Department of Neuroscience, Thiel College, Greenville, PA.
bioRxiv. 2025 Jan 22:2025.01.18.633713. doi: 10.1101/2025.01.18.633713.
Marine cyanobacteria have gained momentum in recent years as a source of novel bioactive small molecules. This paper describes the structure elucidation and pharmacological evaluation of two new, veraguamide O () and veraguamide P (), and one known, veraguamide C(), analogs isolated from a cyanobacterial collection made in the Las Perlas Archipelago of Panama. We hypothesized that these compounds would be cytotoxic in cancer cell lines. The compounds were screened against HEK-293, estrogen receptor positive (MCF-7), and triple-negative breast cancer (MDA-MB-231) cells as well as against a broad panel of membrane bound receptors. The planar structures were determined based on NMR and MS data along with comparison to previously isolated veraguamide analogs. Phylogenetic analysis of the collection suggests it to be an sp., a similar species to the cyanobacterium reported to produce other veraguamides. Veraguamide O shows no cytotoxicity (greater than 100 μM) against ER positive cells (MCF-7) with 13 μM IC against MDA-MB-231 TNBC cells. Interestingly, these compounds show affinity for the sigma2/TMEM-97 receptor making them potential leads for development of non-toxic sigma 2 targeting ligands.
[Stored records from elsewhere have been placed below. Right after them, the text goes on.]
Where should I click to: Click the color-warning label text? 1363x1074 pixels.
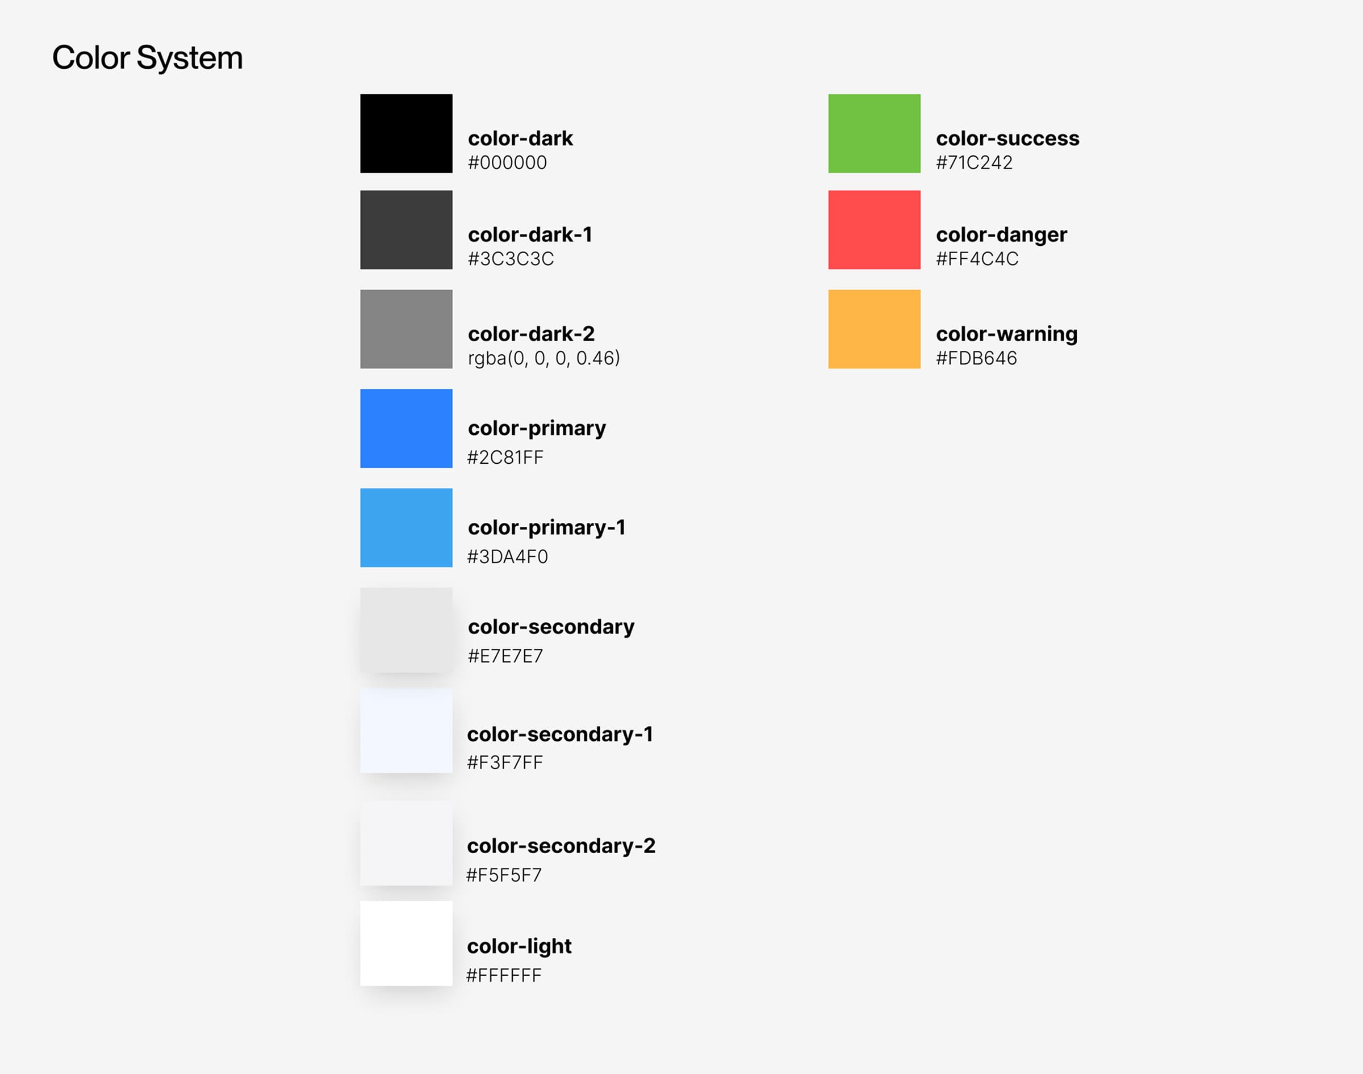tap(1006, 334)
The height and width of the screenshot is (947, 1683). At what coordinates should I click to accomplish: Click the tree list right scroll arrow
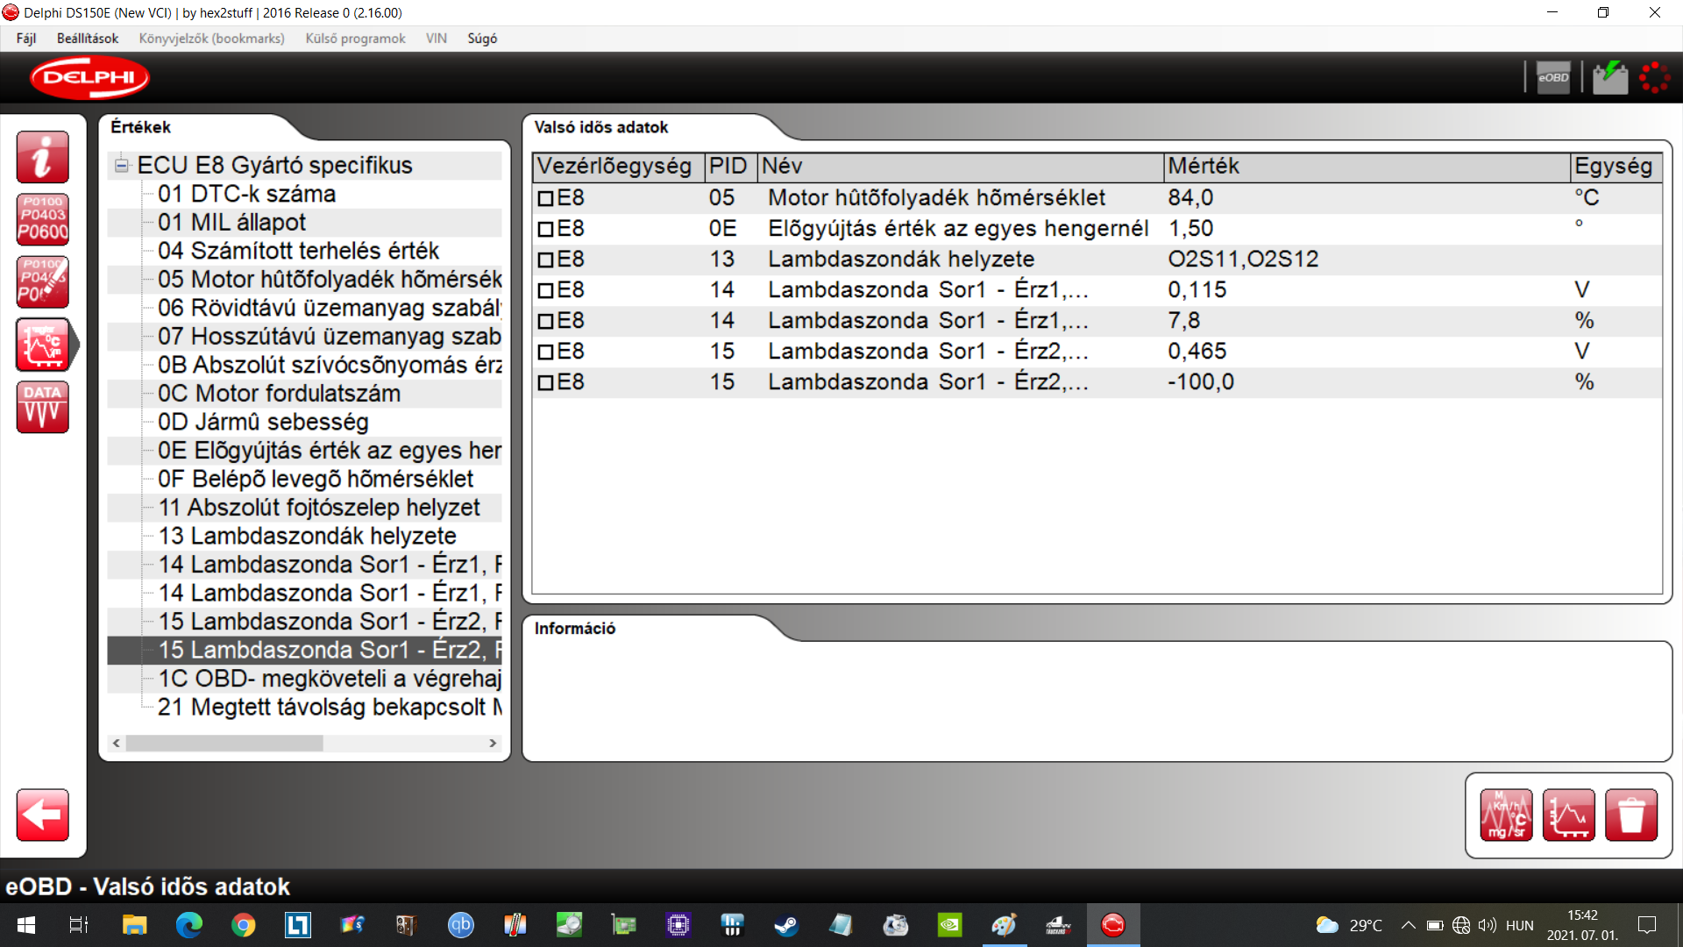click(x=493, y=743)
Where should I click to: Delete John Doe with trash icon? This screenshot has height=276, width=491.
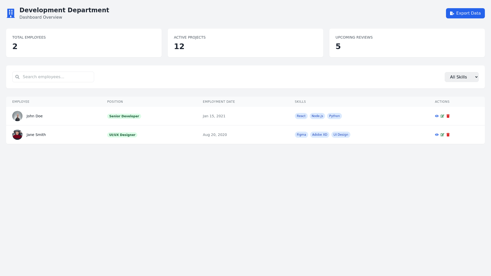tap(448, 116)
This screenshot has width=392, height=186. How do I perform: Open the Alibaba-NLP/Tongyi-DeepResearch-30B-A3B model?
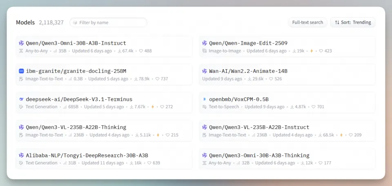[x=87, y=155]
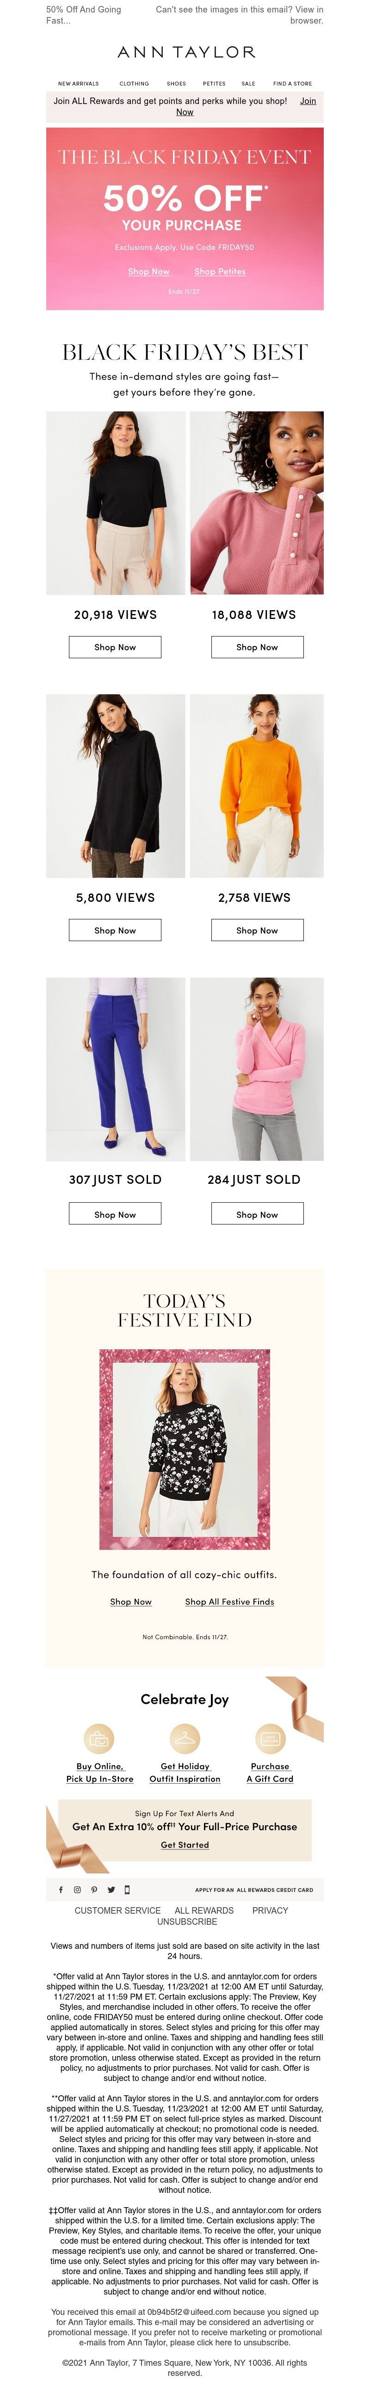Visit the Pinterest icon link

click(x=94, y=1889)
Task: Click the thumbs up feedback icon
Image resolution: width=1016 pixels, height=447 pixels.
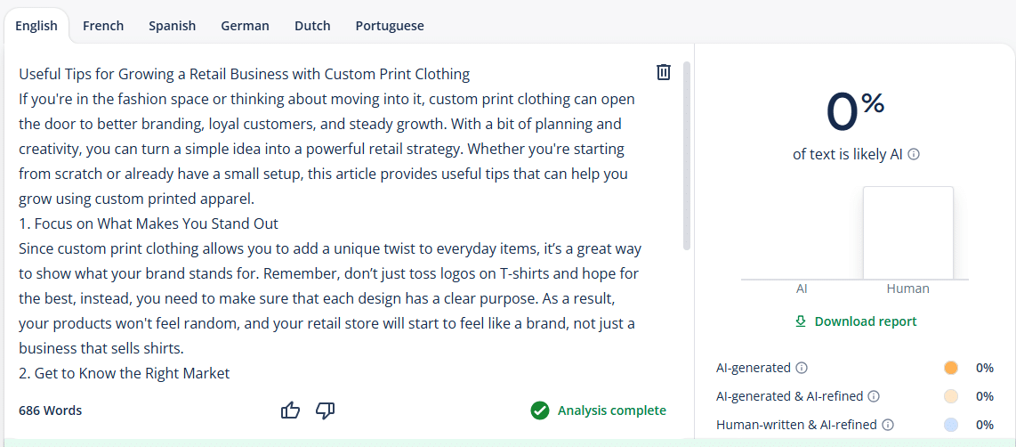Action: [290, 410]
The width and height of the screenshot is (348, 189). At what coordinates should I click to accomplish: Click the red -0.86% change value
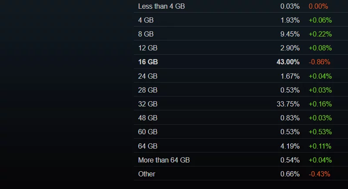pyautogui.click(x=319, y=62)
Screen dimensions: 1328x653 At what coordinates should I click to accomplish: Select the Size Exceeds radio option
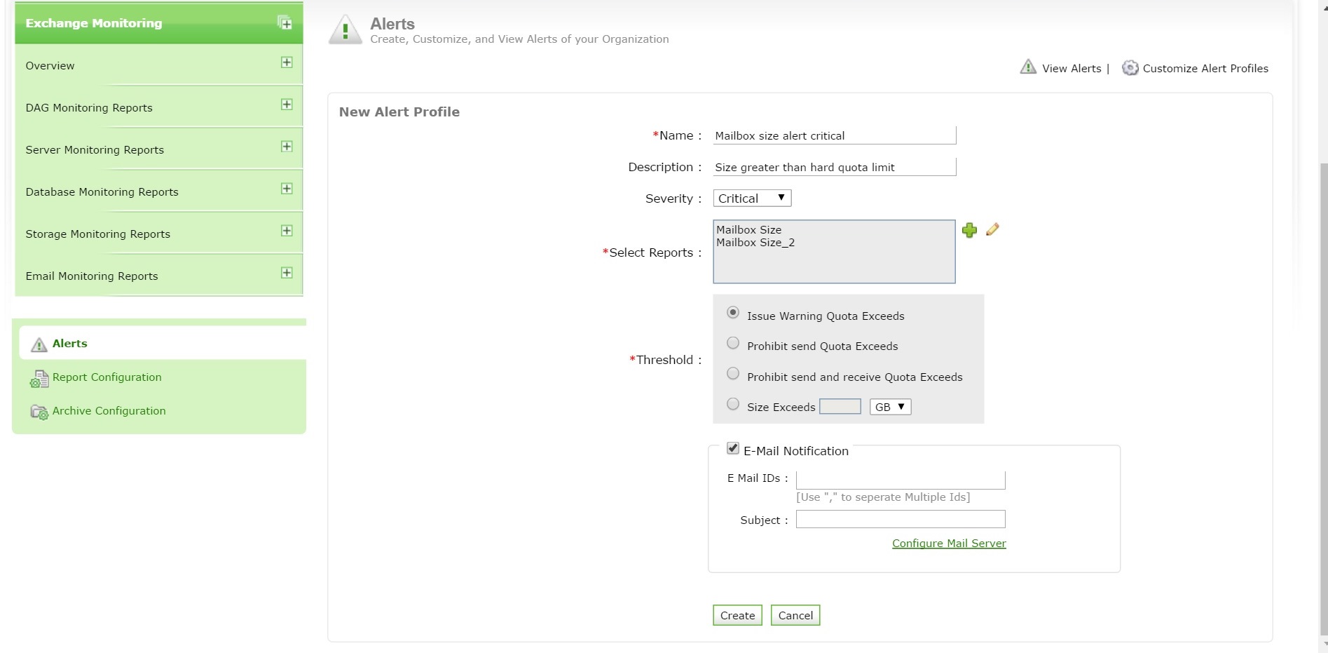(x=733, y=404)
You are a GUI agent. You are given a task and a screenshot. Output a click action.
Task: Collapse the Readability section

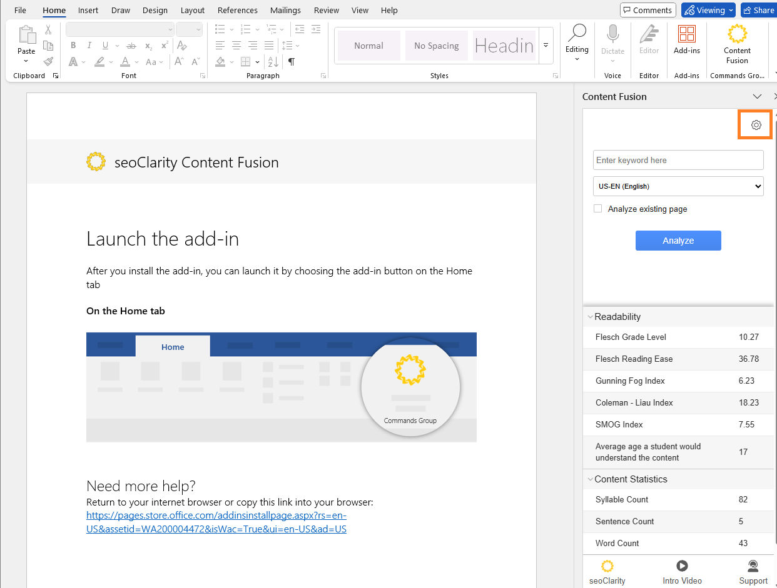[x=591, y=317]
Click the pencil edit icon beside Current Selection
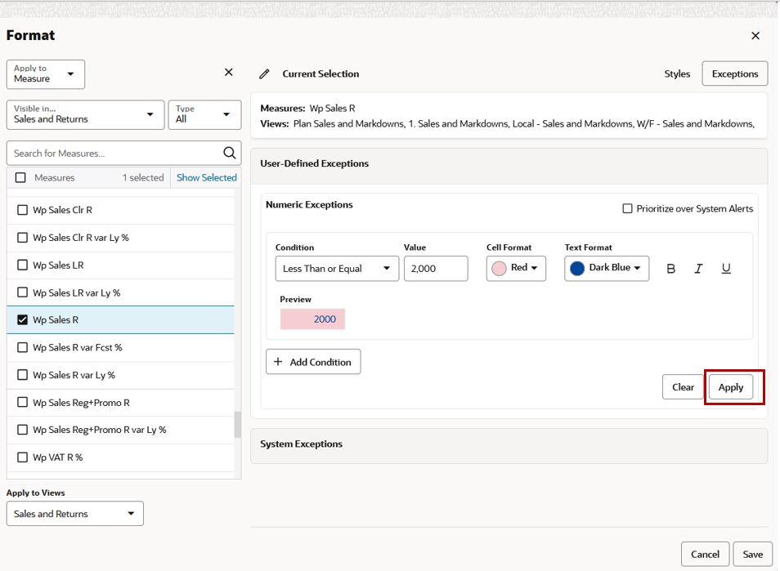Viewport: 780px width, 571px height. [264, 74]
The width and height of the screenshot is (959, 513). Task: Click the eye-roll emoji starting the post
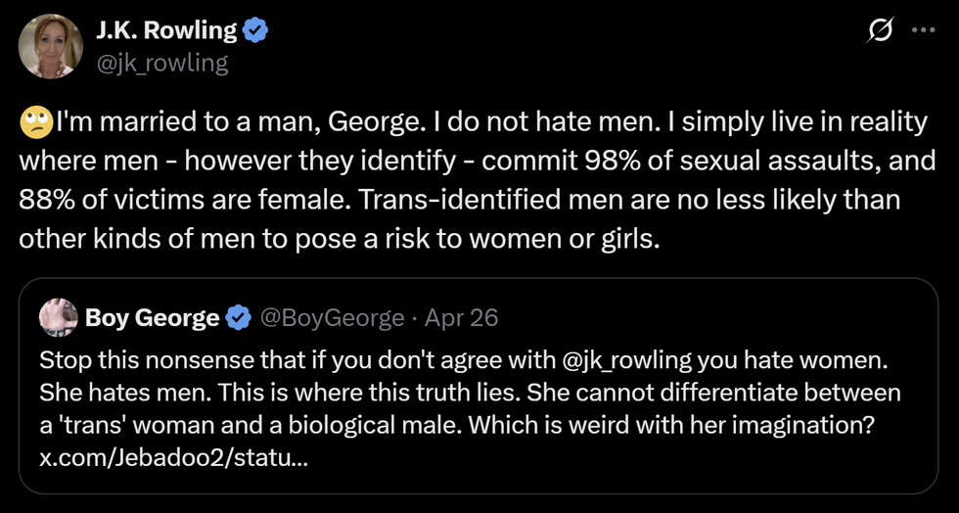[x=36, y=124]
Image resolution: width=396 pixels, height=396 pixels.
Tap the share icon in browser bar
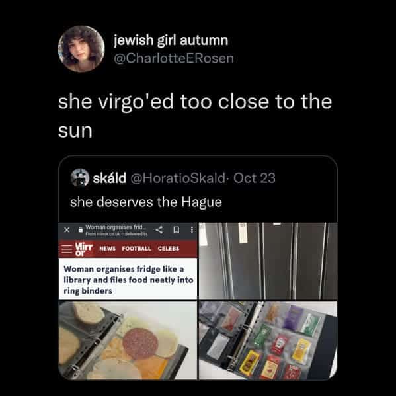[x=159, y=230]
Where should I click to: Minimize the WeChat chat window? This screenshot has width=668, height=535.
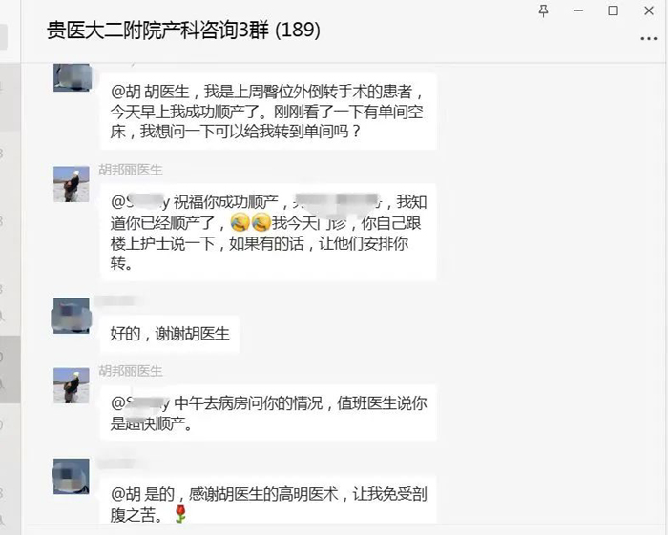[x=578, y=10]
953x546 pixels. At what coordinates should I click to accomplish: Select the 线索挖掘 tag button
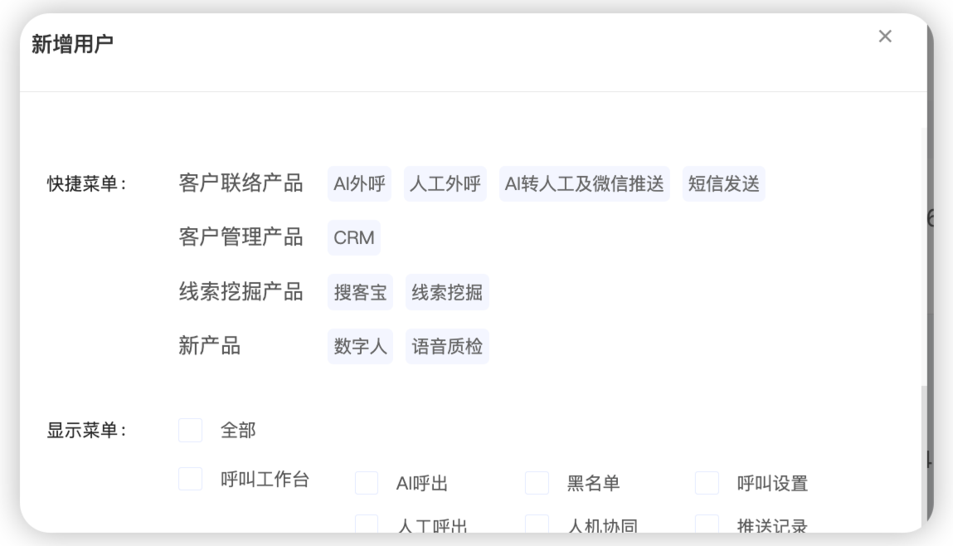point(447,293)
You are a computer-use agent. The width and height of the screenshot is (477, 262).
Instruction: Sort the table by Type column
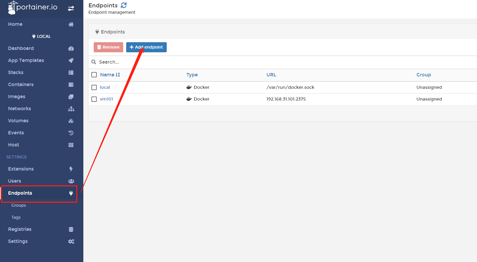tap(192, 75)
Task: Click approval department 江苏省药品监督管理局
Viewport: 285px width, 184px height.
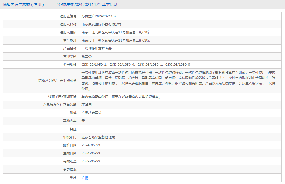Action: tap(98, 137)
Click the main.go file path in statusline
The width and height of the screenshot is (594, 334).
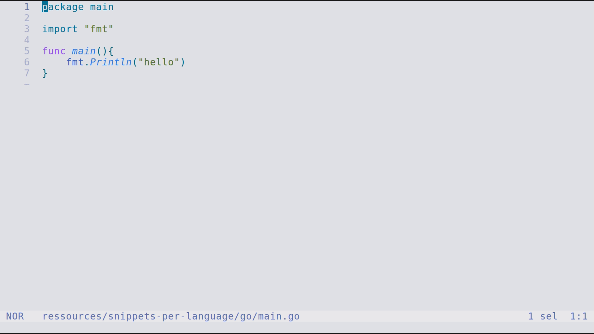[171, 316]
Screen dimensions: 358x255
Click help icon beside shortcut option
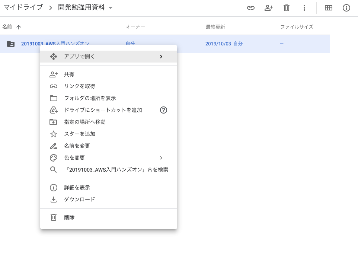(x=163, y=110)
近年来,海洋蓝藻作为新型生物活性小分子的来源受到了更多关注。本文描述了从巴拿马珍珠群岛采集的蓝藻样本中分离出的两种新的维拉瓜胺O()和维拉瓜胺P()以及一种已知的维拉瓜胺C()类似物的结构解析和药理评价。我们推测这些化合物对癌细胞系具有细胞毒性。这些化合物针对人胚肾细胞系293(HEK - 293)、雌激素受体阳性(MCF - 7)和三阴性乳腺癌(MDA - MB - 231)细胞以及一系列膜结合受体进行了筛选。基于核磁共振(NMR)和质谱(MS)数据并与先前分离的维拉瓜胺类似物进行比较,确定了其平面结构。对该样本的系统发育分析表明它是一种 sp.,与据报道能产生其他维拉瓜胺的蓝藻是相似物种。维拉瓜胺O对雌激素受体阳性细胞(MCF - 7)无细胞毒性(大于100 μM),对三阴性乳腺癌细胞系MDA - MB - 231的半数抑制浓度(IC)为13 μM。有趣的是,这些化合物对sigma2/TMEM - 97受体具有亲和力,使其成为开发无毒sigma 2靶向配体的潜在先导化合物。